Po sprowadzeniu Denisa Suareza, Samuela Umtiti'ego oraz Lucasa Digne mistrzowie Hiszpanii byli łączeni z zakupem napastnika. Zamiast zmiennika jednego z graczy z ofensywnego tercetu "MSN", na Camp Nou dość niespodziewanie pojawił się jednak pomocnik Andre Gomes, za którego FC Barcelona zapłaciła aż 35 mln euro plus 20 mln tzw. "zmiennych". Łącznie na całą czwórkę przeznaczono 80 mln, czyli o 20 mln więcej od zaplanowanego budżetu.
Teraz w stolicy Katalonii można spodziewać się sprzedaży minimum jednego ważnego zawodnika. Jednym z kandydatów był Ivan Rakitić, ale sam zainteresowany, jak i klub nie zamierzają kończyć współpracy. Zarząd przekonał do pozostania również innego pomocnika - Javiera Mascherano.
W takiej sytuacji z Barceloną może pożegnać się Arda Turan, który w pierwszym sezonie na Camp Nou nie spełnił pokładanych w nim oczekiwań. Turkiem interesują się Arsenal Londyn i Inter Mediolan, a cena może oscylować w granicach 30 mln euro.

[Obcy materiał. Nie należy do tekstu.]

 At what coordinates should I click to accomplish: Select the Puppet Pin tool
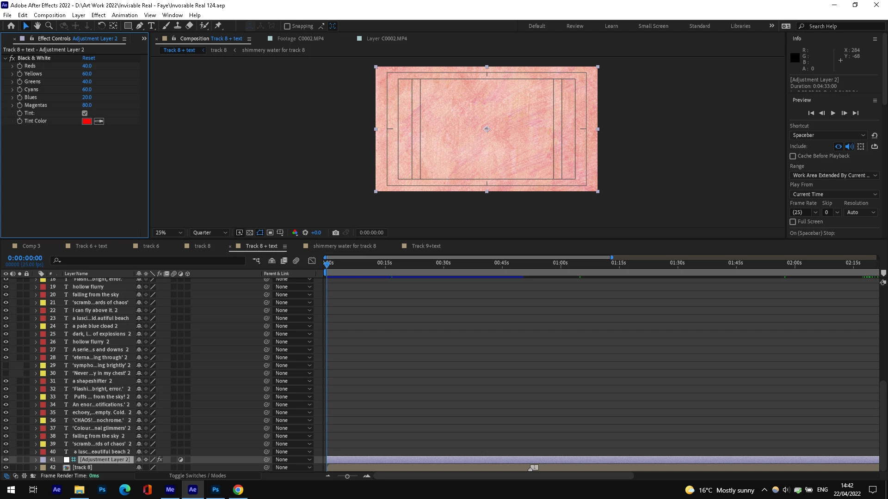[x=218, y=26]
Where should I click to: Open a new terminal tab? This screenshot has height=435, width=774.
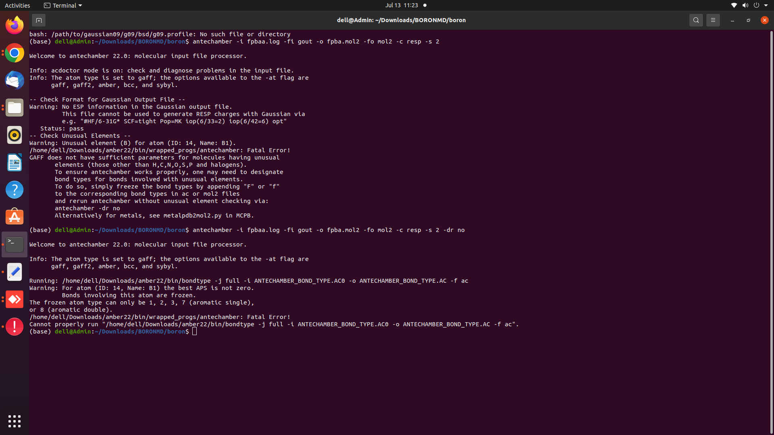pos(39,20)
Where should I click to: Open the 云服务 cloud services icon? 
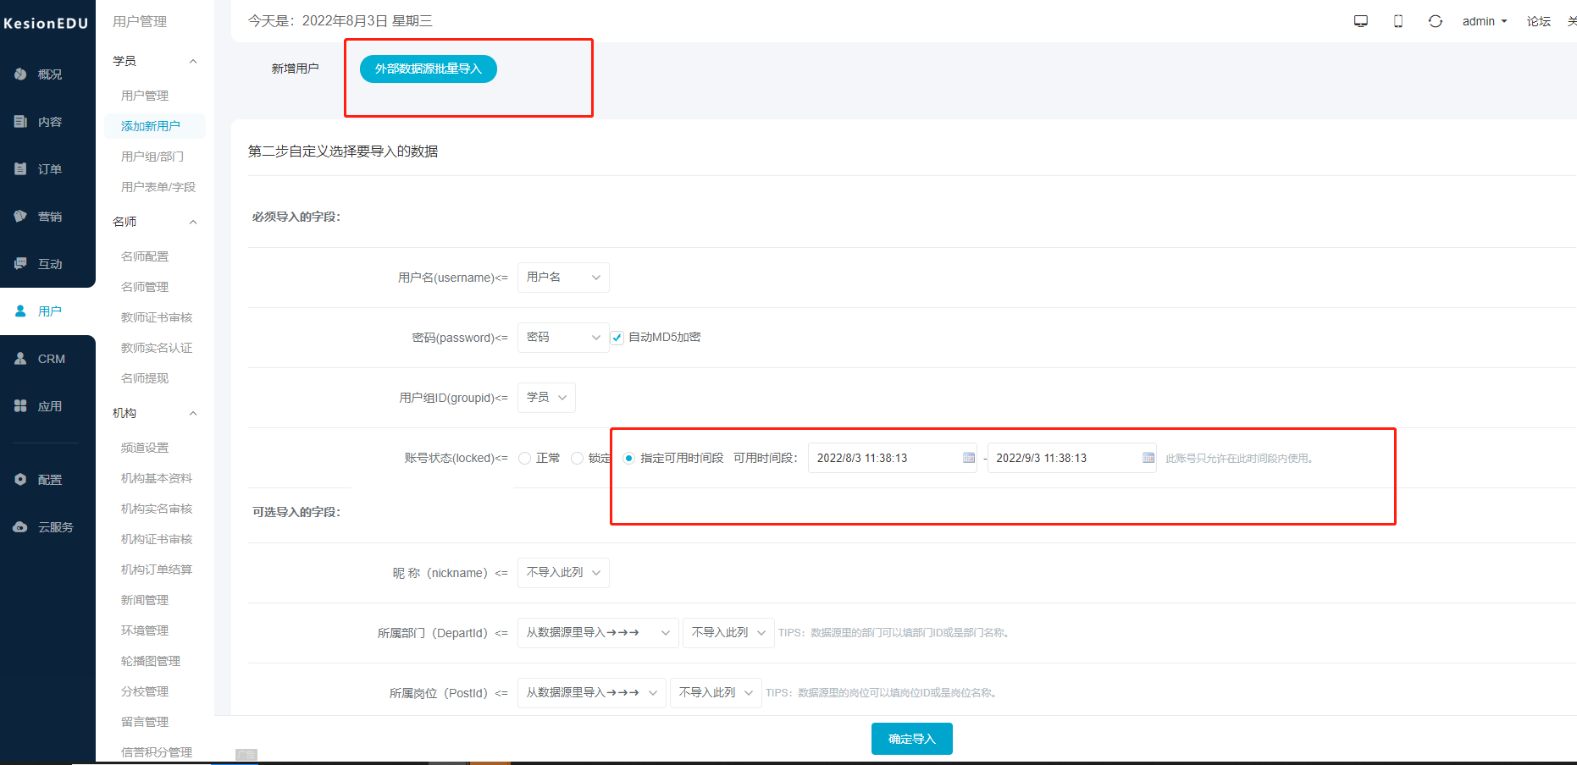point(20,526)
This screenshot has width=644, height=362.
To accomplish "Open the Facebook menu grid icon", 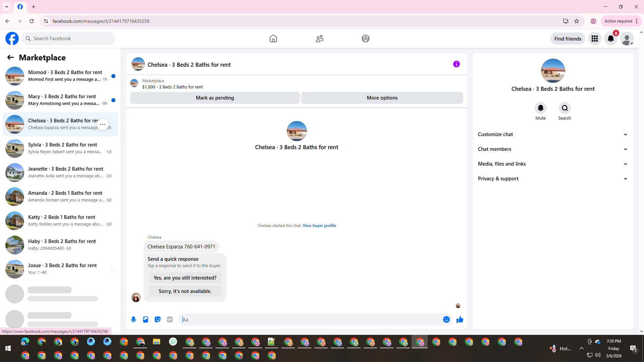I will pyautogui.click(x=594, y=39).
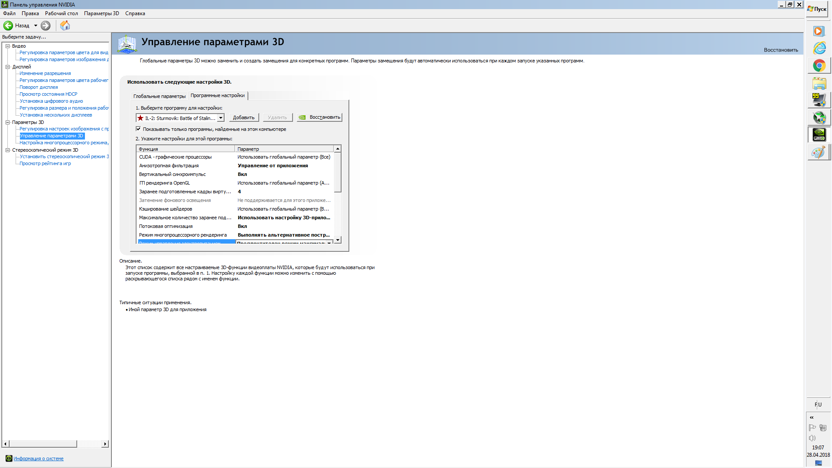Open the IL-2 Sturmovik program dropdown
This screenshot has width=832, height=468.
point(221,118)
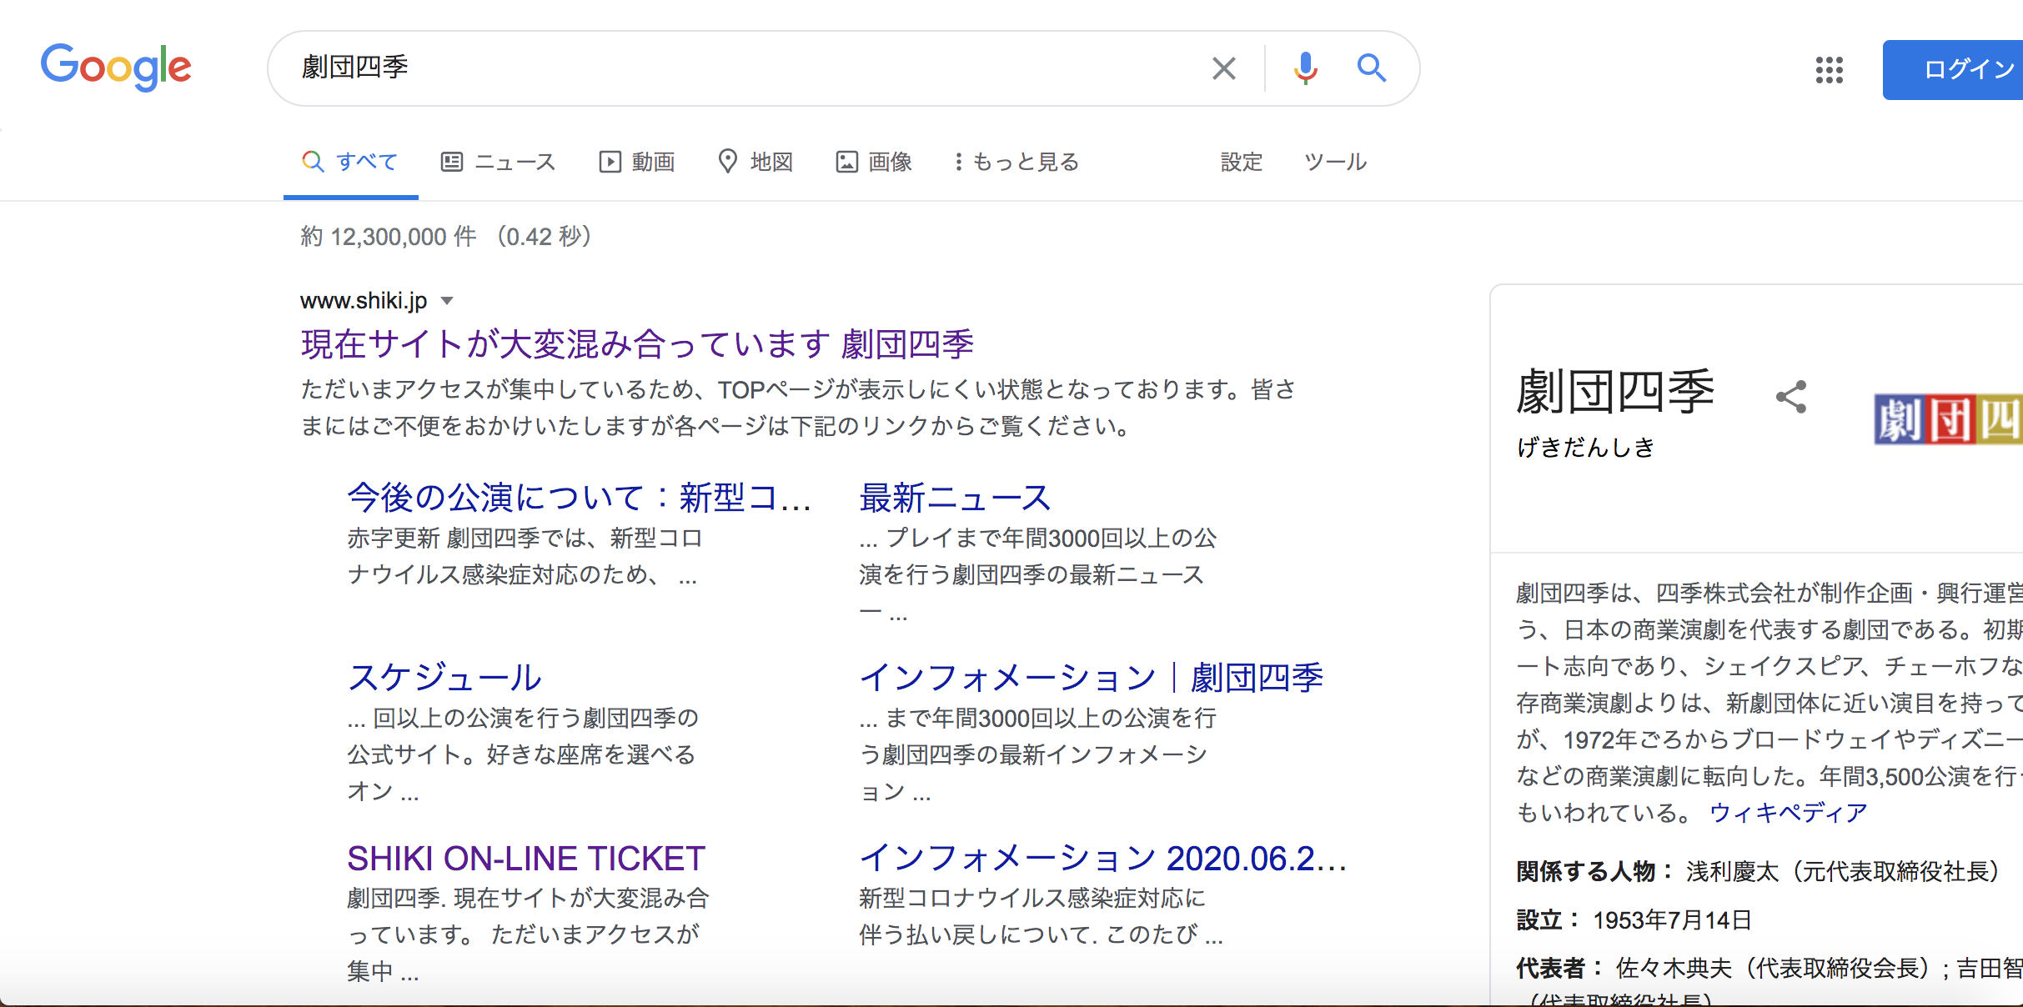The height and width of the screenshot is (1007, 2023).
Task: Follow the ウィキペディア link
Action: (x=1788, y=812)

Nieco mniej Barcelona może zarobić na Claudio Bravo. Chilijczyk w nowych rozgrywkach ma stracić pozycję numer 1 na rzecz Marca-Andre ter Stegena. Były golkiper Realu Sociedad nie zamierza siedzieć na ławce, a wśród chętnych na jego zakup najczęściej wymienia się Manchester City. "Duma Katalonii" ma też już ewentualnego następcę Bravo - to Diego Alves z Valencii, który ma kosztować 5 mln.
Z klubem może pożegnać się również Thomas Vermaelen, ale poważnych ofert na razie brakuje. Belgijski stoper, w razie odejścia, najprawdopodobniej zasili jeden z klubów Premier League.
Niewykluczone, że z klubem pożegna się cała trójka. W szczególności, że Barca musi szykować kolejne 20 mln na zakup czwartego napastnika. Kandydatem numer 1 na to miejsce jest Luciano Vietto z Atletico Madryt.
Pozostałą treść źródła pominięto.